» Material for this task
----

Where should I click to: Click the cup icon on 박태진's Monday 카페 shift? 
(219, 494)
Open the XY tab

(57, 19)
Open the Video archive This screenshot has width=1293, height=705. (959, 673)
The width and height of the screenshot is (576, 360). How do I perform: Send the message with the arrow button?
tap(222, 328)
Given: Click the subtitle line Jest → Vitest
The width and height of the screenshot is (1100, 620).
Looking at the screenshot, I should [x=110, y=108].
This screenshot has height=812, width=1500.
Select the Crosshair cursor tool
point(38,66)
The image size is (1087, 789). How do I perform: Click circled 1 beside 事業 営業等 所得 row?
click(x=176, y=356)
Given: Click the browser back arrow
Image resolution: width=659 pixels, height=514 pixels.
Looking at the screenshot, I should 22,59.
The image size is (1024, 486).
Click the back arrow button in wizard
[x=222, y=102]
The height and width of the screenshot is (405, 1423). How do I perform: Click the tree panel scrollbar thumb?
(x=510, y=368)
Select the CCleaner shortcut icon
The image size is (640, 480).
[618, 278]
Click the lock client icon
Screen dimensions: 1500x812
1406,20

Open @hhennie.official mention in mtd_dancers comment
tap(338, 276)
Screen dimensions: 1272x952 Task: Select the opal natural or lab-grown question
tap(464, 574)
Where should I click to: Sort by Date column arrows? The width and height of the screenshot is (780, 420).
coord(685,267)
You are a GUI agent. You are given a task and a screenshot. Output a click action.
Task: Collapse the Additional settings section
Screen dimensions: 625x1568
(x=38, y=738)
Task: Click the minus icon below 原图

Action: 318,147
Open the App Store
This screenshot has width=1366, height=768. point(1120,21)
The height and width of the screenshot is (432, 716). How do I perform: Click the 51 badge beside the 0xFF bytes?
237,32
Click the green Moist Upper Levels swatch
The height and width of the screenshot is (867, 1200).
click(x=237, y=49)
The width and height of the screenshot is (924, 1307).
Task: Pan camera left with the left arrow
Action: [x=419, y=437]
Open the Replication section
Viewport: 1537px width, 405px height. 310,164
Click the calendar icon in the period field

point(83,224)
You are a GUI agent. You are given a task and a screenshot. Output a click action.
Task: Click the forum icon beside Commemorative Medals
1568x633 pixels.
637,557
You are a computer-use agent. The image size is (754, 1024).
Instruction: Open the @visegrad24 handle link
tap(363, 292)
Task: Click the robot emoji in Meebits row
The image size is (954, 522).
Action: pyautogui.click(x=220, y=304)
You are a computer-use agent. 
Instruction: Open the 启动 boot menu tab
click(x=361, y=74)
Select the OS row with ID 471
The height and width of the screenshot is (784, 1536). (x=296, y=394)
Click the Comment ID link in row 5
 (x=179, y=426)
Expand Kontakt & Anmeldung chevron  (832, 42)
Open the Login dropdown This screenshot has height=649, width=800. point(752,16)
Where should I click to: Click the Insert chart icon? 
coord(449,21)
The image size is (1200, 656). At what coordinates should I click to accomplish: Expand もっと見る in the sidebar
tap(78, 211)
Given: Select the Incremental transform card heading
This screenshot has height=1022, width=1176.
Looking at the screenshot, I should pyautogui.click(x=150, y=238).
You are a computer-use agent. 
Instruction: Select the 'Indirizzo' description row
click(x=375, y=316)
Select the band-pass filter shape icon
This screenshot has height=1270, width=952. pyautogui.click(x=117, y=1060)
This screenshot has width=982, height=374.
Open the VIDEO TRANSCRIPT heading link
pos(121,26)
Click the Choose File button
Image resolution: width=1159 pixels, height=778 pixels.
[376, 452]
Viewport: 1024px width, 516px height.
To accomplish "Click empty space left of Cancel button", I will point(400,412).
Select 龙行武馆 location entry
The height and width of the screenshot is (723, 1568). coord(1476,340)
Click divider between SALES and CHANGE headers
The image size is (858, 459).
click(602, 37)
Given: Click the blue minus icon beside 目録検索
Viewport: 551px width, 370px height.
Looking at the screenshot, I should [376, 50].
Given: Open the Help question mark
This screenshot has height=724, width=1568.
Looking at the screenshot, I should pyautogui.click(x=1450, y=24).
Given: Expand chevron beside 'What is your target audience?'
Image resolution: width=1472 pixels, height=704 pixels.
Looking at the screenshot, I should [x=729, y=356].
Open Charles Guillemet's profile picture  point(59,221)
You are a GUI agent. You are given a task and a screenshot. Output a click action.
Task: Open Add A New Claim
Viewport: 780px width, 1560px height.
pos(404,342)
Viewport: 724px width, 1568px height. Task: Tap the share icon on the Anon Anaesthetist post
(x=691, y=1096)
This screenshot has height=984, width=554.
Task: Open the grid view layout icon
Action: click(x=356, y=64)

----

» Assignment
Output the listing exactly.

» Exercise output
Where should I click to: Click the cup icon on 박태진's Monday 카페 shift? 
(219, 494)
Open the XY tab

(57, 19)
Open the Video archive This screenshot has width=1293, height=705. (959, 673)
The width and height of the screenshot is (576, 360). How do I perform: Send the message with the arrow button?
tap(222, 328)
Given: Click the subtitle line Jest → Vitest
The width and height of the screenshot is (1100, 620).
Looking at the screenshot, I should [x=110, y=108].
This screenshot has height=812, width=1500.
Select the Crosshair cursor tool
point(38,66)
The image size is (1087, 789). How do I perform: Click circled 1 beside 事業 営業等 所得 row?
click(x=176, y=356)
Given: Click the browser back arrow
Image resolution: width=659 pixels, height=514 pixels.
Looking at the screenshot, I should 22,59.
The image size is (1024, 486).
Click the back arrow button in wizard
[x=222, y=102]
The height and width of the screenshot is (405, 1423). How do I perform: Click the tree panel scrollbar thumb?
(x=510, y=368)
Select the CCleaner shortcut icon
The image size is (640, 480).
[618, 278]
Click the lock client icon
Screen dimensions: 1500x812
1406,20

Open @hhennie.official mention in mtd_dancers comment
tap(338, 276)
Screen dimensions: 1272x952 Task: Select the opal natural or lab-grown question
tap(464, 574)
Where should I click to: Sort by Date column arrows? The width and height of the screenshot is (780, 420).
coord(685,267)
You are a GUI agent. You are given a task and a screenshot. Output a click action.
Task: Collapse the Additional settings section
Screen dimensions: 625x1568
(x=38, y=738)
Task: Click the minus icon below 原图

Action: 318,147
Open the App Store
This screenshot has width=1366, height=768. point(1120,21)
The height and width of the screenshot is (432, 716). How do I perform: Click the 51 badge beside the 0xFF bytes?
237,32
Click the green Moist Upper Levels swatch
The height and width of the screenshot is (867, 1200).
click(x=237, y=49)
The width and height of the screenshot is (924, 1307).
Task: Pan camera left with the left arrow
Action: [x=419, y=437]
Open the Replication section
Viewport: 1537px width, 405px height. 310,164
Click the calendar icon in the period field

point(83,224)
You are a GUI agent. You are given a task and a screenshot. Output a click action.
Task: Click the forum icon beside Commemorative Medals
1568x633 pixels.
637,557
You are a computer-use agent. The image size is (754, 1024).
Instruction: Open the @visegrad24 handle link
tap(363, 292)
Task: Click the robot emoji in Meebits row
The image size is (954, 522).
Action: pyautogui.click(x=220, y=304)
You are a computer-use agent. 
Instruction: Open the 启动 boot menu tab
click(x=361, y=74)
Select the OS row with ID 471
The height and width of the screenshot is (784, 1536). (x=296, y=394)
Click the Comment ID link in row 5
 (x=179, y=426)
Expand Kontakt & Anmeldung chevron  (832, 42)
Open the Login dropdown This screenshot has height=649, width=800. point(752,16)
Where should I click to: Click the Insert chart icon? 
coord(449,21)
The image size is (1200, 656). At what coordinates should I click to accomplish: Expand もっと見る in the sidebar
tap(78, 211)
Given: Select the Incremental transform card heading
This screenshot has height=1022, width=1176.
Looking at the screenshot, I should pyautogui.click(x=150, y=238).
You are a computer-use agent. 
Instruction: Select the 'Indirizzo' description row
click(x=375, y=316)
Select the band-pass filter shape icon
This screenshot has height=1270, width=952. pyautogui.click(x=117, y=1060)
This screenshot has width=982, height=374.
Open the VIDEO TRANSCRIPT heading link
pos(121,26)
Click the Choose File button
Image resolution: width=1159 pixels, height=778 pixels.
[376, 452]
Viewport: 1024px width, 516px height.
To accomplish "Click empty space left of Cancel button", I will point(400,412).
Select 龙行武馆 location entry
The height and width of the screenshot is (723, 1568). coord(1476,340)
Click divider between SALES and CHANGE headers
The image size is (858, 459).
click(602, 37)
Given: Click the blue minus icon beside 目録検索
Viewport: 551px width, 370px height.
Looking at the screenshot, I should [376, 50].
Given: Open the Help question mark
This screenshot has height=724, width=1568.
Looking at the screenshot, I should pyautogui.click(x=1450, y=24).
Given: Expand chevron beside 'What is your target audience?'
Image resolution: width=1472 pixels, height=704 pixels.
Looking at the screenshot, I should [x=729, y=356].
Open Charles Guillemet's profile picture  point(59,221)
You are a GUI agent. You are given a task and a screenshot. Output a click action.
Task: Open Add A New Claim
Viewport: 780px width, 1560px height.
pos(404,342)
Viewport: 724px width, 1568px height. Task: Tap the share icon on the Anon Anaesthetist post
(x=691, y=1096)
This screenshot has height=984, width=554.
Task: Open the grid view layout icon
Action: click(x=356, y=64)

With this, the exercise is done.